Target Canada today opens its first nine stores in B.C. as well as 13 others across western Canada, the chain announced yesterday.
A 10th B.C. store and one additional Alberta store will open next week.
The openings are part of a 124-store rollout across Canada that is set to be complete by the end of the year.
New Metro Vancouver Target stores open today include ones in:
- Coquitlam's Coquitlam Centre;
- Delta's Scottsdale Mall; and
- Langley's Willowbrook Shopping Centre.
Other stores across B.C. open today include ones in:
- Campbell River's Discovery Harbour Shopping Centre ;
- Cranbrook's Tamarack Mall ;
- Kamloops' Sahali Centre Mall ;
- Nanaimo's Nanaimo North Town Centre ;
- Vernon's Village Green Mall ; and
- Victoria's Tillicum Centre.
All stores will carry the full range of products offered at U.S. stores, except for alcohol. There will also be some regional variation to cater to varying customer demographics.
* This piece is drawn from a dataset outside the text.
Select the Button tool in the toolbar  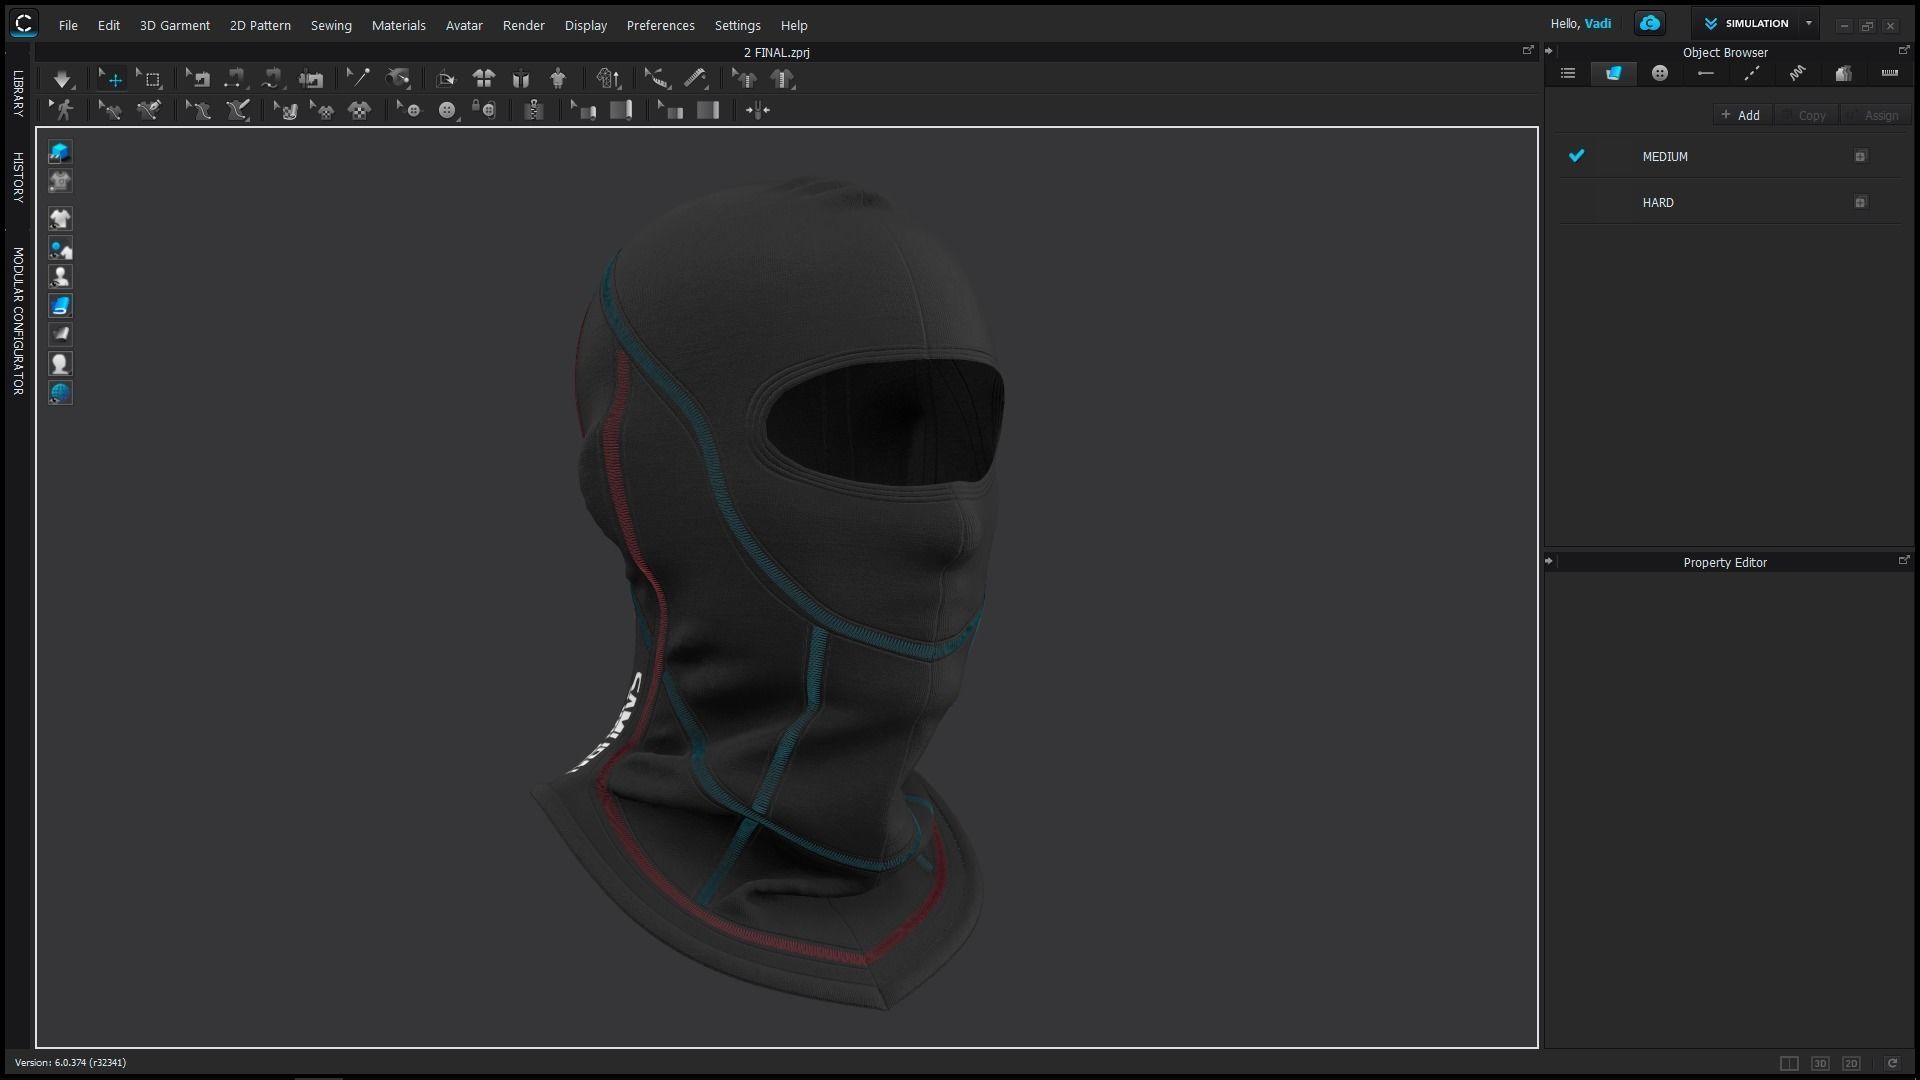(448, 110)
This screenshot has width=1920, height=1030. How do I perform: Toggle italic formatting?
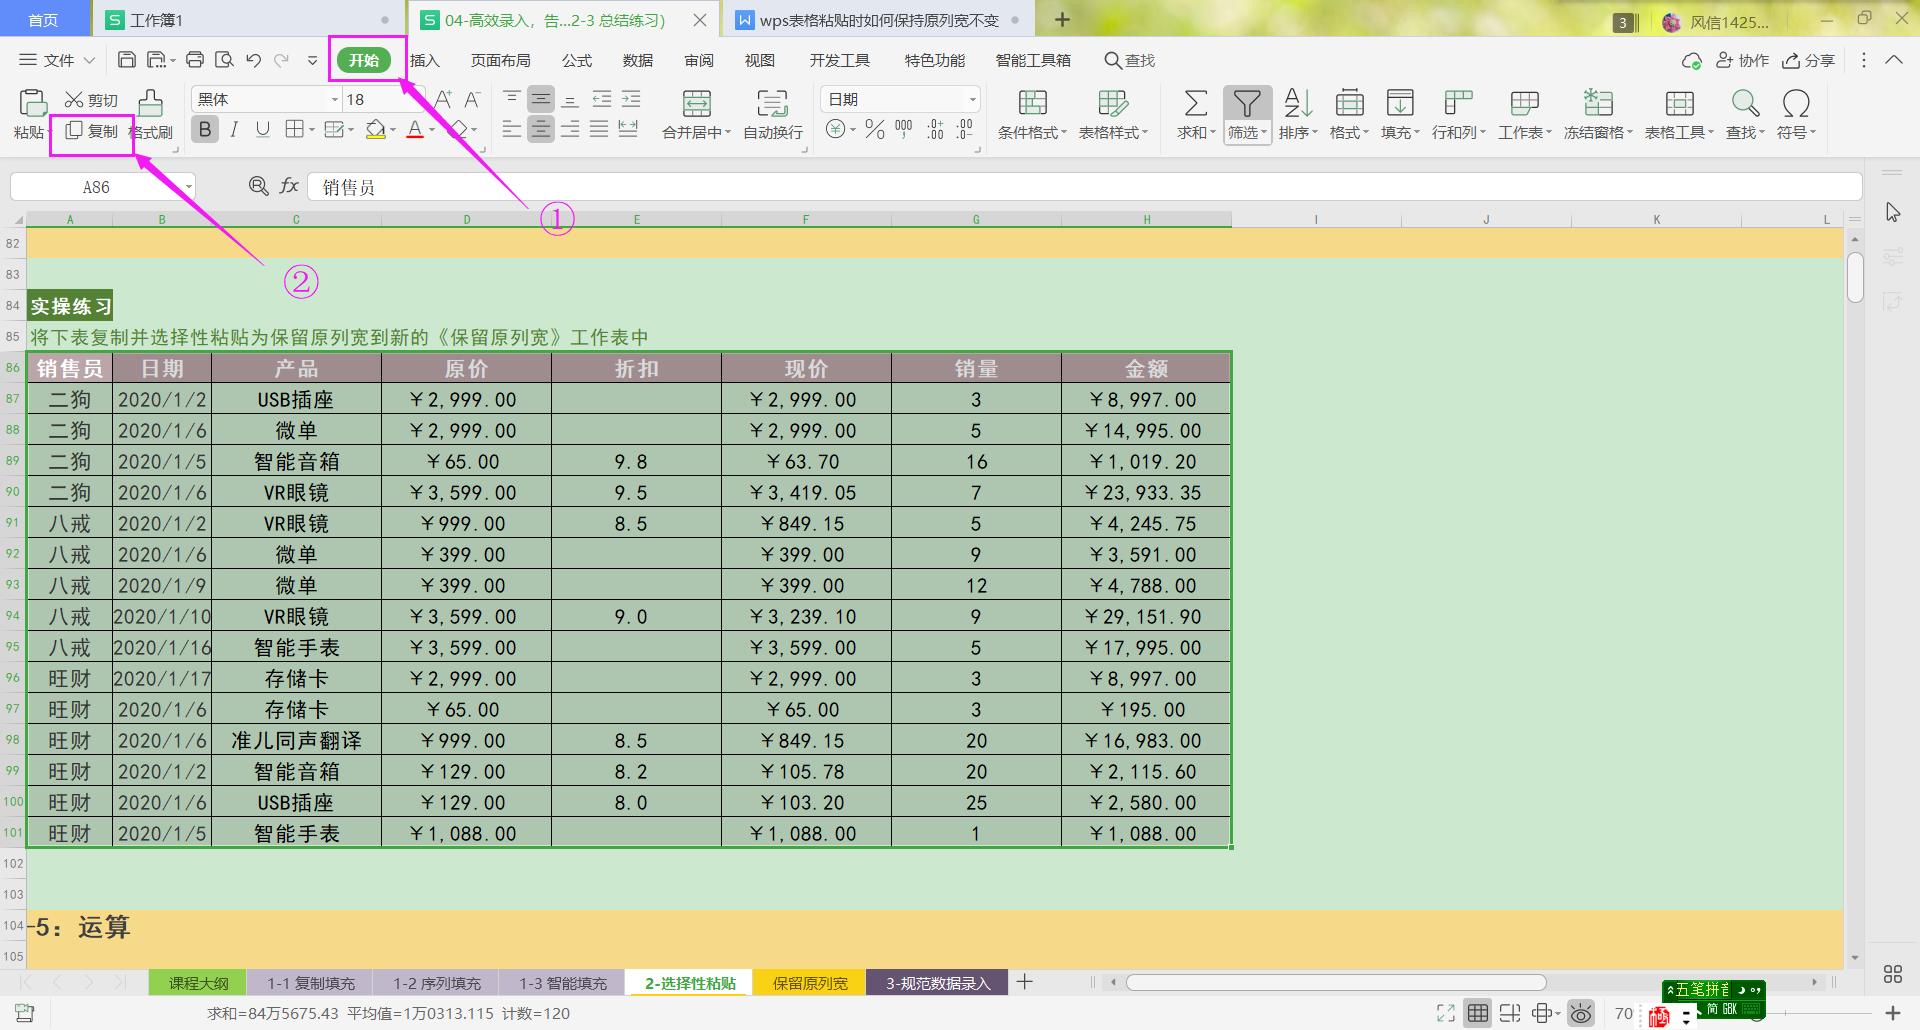pyautogui.click(x=233, y=129)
"We will have differentiated assortment of products in certain categories, especially food," Target Canada president Tony Fisher told Business in Vancouver May 6, following a speech to the Vancouver Board of Trade.
"Think about things like steamers and rice cookers. We're overinvesting in things like that in Vancouver versus the rest of the chain."
The rollout comes more than two years after Target's January 2011 announcement that it would pay the Hudson Bay Co. $1.825 billion for up to 220 Zellers lease agreements.
Target Canada later confirmed buying 189 of those leases, of which it sold 39 to Walmart Canada. The leases that it will not use for its planned 124 store openings were either sold to other retailers or returned to landlords.
"The approach Target is taking is similar to the one Walmart took a couple decades ago," said Jim Smerdon, vice-president and director of retail consulting at Colliers International.
Walmart bought most of Woolco's 120 Canadian stores in 1994 and started its Canada-wide expansion.
"We might see that approach again because the incremental approach of locating one store and then expanding your distribution network by one store each time you expand is so costly and time consuming," Smerdon told BIV. "There also might not be the real estate available."